Rebekka Wild How do proteins choose their glycosaminoglycan chains?
Rebekka Wild, CNRS researcher, Team leader in the "Structure and Activity of Glycosaminoglycans Group" at the Institut de Biologie Structurale, Grenoble
- 2023 • Impulscience
Glycosaminoglycans are complex chains of sugars found on the surface of cells. Often attached to proteins, they are involved in a wide variety of functions and diseases. With funding from Impulscience®, Rebekka Wild is trying to understand every detail of the molecular machinery responsible for the production of two glycosaminoglycans: heparan sulphate and chondroitin sulphate.
Glycosaminoglycans, essential protein accessories
A large number of proteins called proteoglycans are found on the surface of animal and human cells. They allow the cells to respond to interactions with the surrounding environment, including messenger molecules (such as inflammation molecules), pathogens (such as viruses) and other proteins on the same cell or on neighbouring ones. Glycosaminoglycans (GAGs), long chains of sugars to which proteoglycans are attached, allow them to perform these functions. Two examples of GAGs are heparan sulphate and chondroitin sulphate, which attach to their target proteins when the proteins are being manufactured.

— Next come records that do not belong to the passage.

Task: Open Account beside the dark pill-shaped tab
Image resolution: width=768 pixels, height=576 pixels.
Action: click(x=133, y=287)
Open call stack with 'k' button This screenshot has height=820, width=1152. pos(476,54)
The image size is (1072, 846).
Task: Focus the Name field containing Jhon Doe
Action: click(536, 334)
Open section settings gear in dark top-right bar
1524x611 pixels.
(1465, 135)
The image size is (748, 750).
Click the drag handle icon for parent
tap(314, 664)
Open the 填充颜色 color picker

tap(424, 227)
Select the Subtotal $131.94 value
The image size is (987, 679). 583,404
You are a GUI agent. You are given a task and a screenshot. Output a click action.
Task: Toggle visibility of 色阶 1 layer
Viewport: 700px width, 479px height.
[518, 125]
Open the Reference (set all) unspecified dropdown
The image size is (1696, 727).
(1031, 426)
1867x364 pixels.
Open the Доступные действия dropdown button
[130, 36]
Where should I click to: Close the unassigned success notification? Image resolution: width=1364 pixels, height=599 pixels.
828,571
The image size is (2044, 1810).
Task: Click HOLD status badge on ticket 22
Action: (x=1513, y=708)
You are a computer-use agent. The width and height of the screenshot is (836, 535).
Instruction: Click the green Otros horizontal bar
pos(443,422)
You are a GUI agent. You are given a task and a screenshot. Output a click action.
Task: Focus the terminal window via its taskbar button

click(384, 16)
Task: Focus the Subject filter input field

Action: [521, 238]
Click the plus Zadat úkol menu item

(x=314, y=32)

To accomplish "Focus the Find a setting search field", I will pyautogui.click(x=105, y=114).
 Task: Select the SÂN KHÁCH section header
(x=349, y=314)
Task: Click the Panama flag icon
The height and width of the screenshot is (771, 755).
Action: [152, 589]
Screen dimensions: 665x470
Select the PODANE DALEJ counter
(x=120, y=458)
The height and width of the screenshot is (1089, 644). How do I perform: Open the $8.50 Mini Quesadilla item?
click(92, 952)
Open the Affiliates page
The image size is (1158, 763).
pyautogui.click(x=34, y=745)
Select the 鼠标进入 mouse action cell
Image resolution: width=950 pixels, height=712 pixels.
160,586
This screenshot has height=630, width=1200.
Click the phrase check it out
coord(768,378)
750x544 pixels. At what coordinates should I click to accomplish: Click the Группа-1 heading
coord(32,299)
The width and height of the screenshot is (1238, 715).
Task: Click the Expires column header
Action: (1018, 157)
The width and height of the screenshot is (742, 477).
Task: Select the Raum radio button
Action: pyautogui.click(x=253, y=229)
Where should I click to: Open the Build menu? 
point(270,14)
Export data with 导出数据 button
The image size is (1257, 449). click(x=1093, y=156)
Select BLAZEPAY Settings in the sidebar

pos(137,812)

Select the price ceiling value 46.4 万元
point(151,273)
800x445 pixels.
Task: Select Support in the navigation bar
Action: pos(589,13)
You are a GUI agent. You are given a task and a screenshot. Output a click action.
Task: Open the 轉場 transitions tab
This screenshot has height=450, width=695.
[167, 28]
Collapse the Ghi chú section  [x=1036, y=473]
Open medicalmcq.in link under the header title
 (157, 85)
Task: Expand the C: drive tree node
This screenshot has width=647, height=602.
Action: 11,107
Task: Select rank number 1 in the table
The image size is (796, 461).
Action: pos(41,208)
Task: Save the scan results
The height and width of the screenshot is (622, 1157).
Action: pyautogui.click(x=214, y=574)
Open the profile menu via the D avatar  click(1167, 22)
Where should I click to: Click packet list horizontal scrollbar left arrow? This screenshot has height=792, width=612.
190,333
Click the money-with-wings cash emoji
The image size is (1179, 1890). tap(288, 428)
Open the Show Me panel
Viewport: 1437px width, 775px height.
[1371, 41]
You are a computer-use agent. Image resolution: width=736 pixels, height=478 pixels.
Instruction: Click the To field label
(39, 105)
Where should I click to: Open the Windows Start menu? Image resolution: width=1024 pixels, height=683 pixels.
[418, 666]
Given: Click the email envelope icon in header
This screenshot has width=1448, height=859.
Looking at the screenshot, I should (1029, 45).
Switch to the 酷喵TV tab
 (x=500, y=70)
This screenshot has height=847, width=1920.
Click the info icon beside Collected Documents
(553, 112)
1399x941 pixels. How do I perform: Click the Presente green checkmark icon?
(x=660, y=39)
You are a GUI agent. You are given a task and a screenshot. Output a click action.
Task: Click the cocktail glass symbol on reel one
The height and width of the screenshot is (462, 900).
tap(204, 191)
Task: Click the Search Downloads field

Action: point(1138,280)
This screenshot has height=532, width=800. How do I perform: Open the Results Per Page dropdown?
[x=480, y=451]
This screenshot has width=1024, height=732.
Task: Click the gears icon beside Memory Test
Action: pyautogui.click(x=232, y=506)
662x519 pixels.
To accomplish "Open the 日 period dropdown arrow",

The synthesis of glycosaminoglycans
Once the proteins have been synthesised following precise instructions in the genetic code, they must be folded into the correct shape and modified (by adding GAGs, for example) to become operational proteoglycans. This stage takes place in a cell compartment called the Golgi apparatus. At a specific spot in the protein, the addition of the first building blocks is common to all GAGs. However, the nature of the protein will determine which chain will be attached at the next stage: either a heparan sulphate chain or a chondroitin sulphate chain. The synthesis of each GAG requires specific molecular machinery. The information to know which GAG to make must be contained somewhere in the target protein, but where? What decides which molecular machines need to be set up to generate either a heparan sulphate chain or a chondroitin sulphate chain?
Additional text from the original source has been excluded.